- Data supplied
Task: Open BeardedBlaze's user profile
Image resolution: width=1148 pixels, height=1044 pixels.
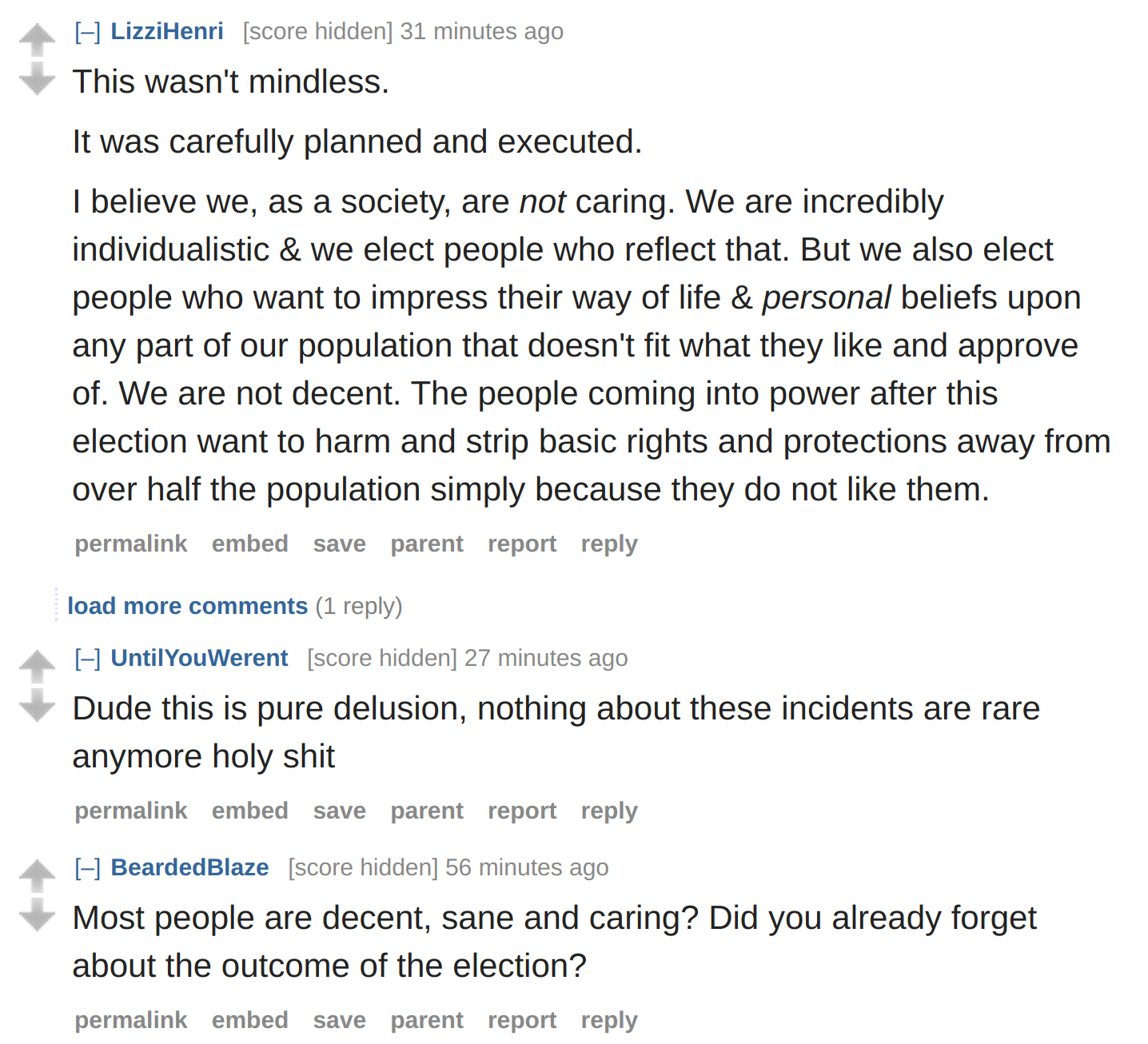Action: click(189, 867)
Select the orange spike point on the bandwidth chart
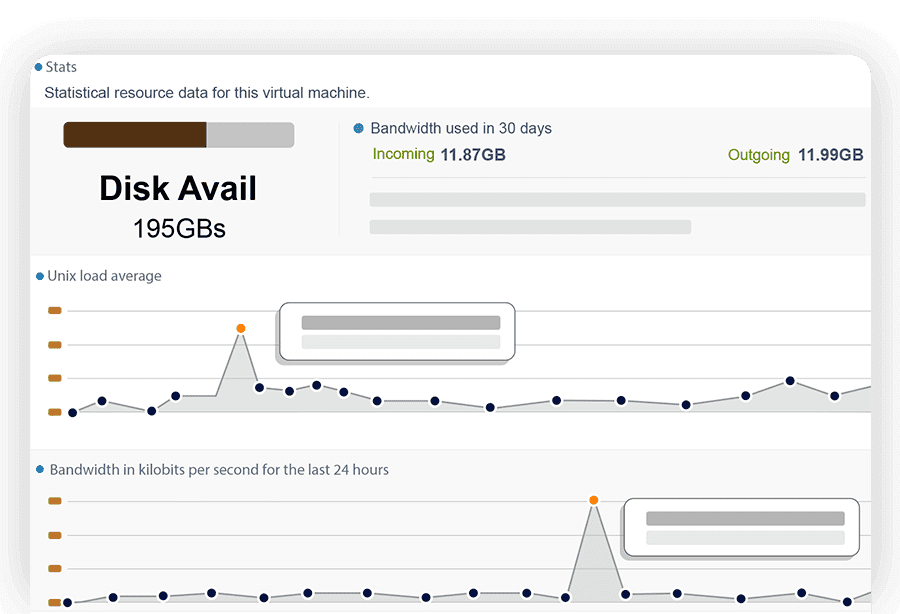 point(593,500)
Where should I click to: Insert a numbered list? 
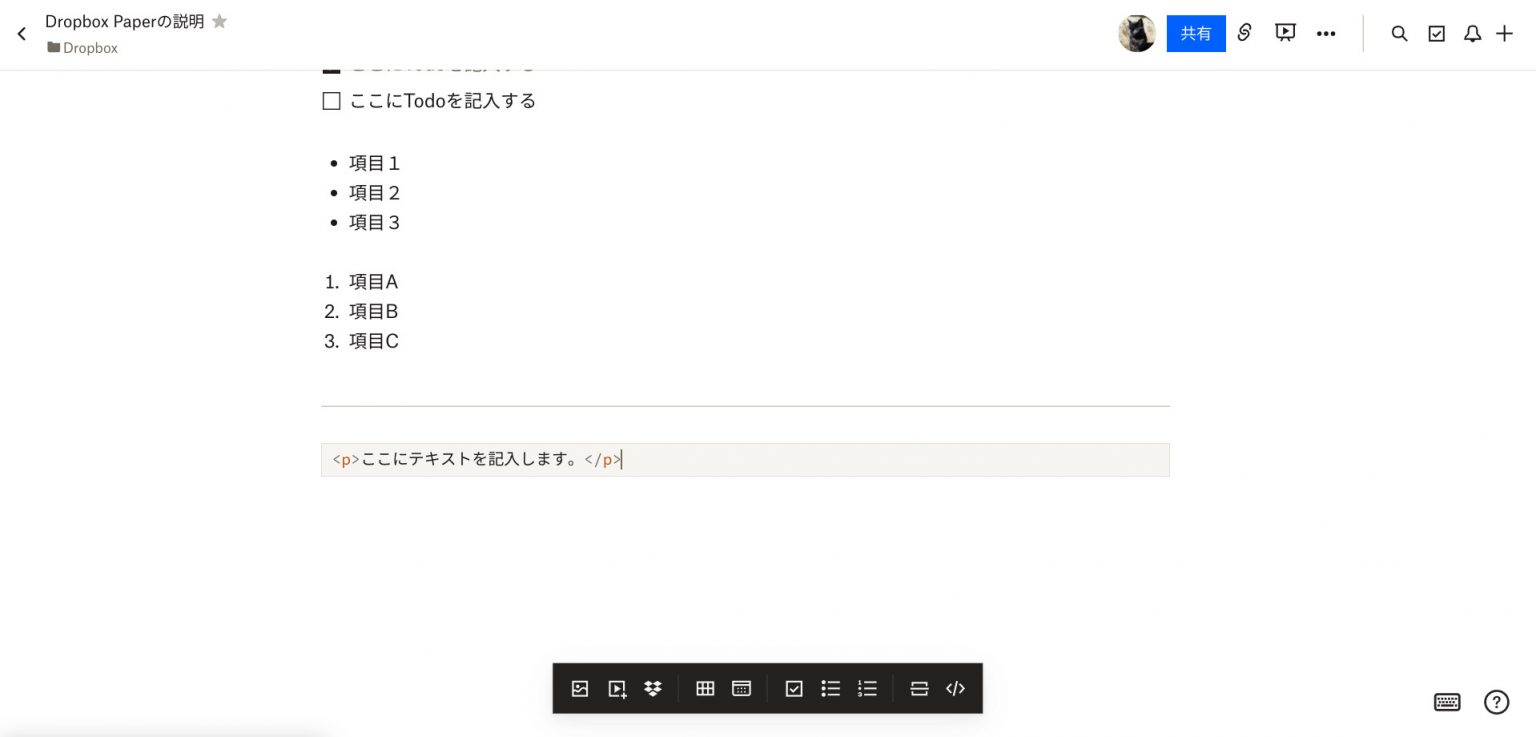pos(867,688)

- Work instruction
A word-for-word retyping of the material above is expected, without pictures.

- Task result
Task: Open BeardedBlaze's user profile
Image resolution: width=1148 pixels, height=1044 pixels.
Action: click(189, 867)
Select the orange spike point on the bandwidth chart
 point(593,500)
Where should I click to: Insert a numbered list? 
pos(867,688)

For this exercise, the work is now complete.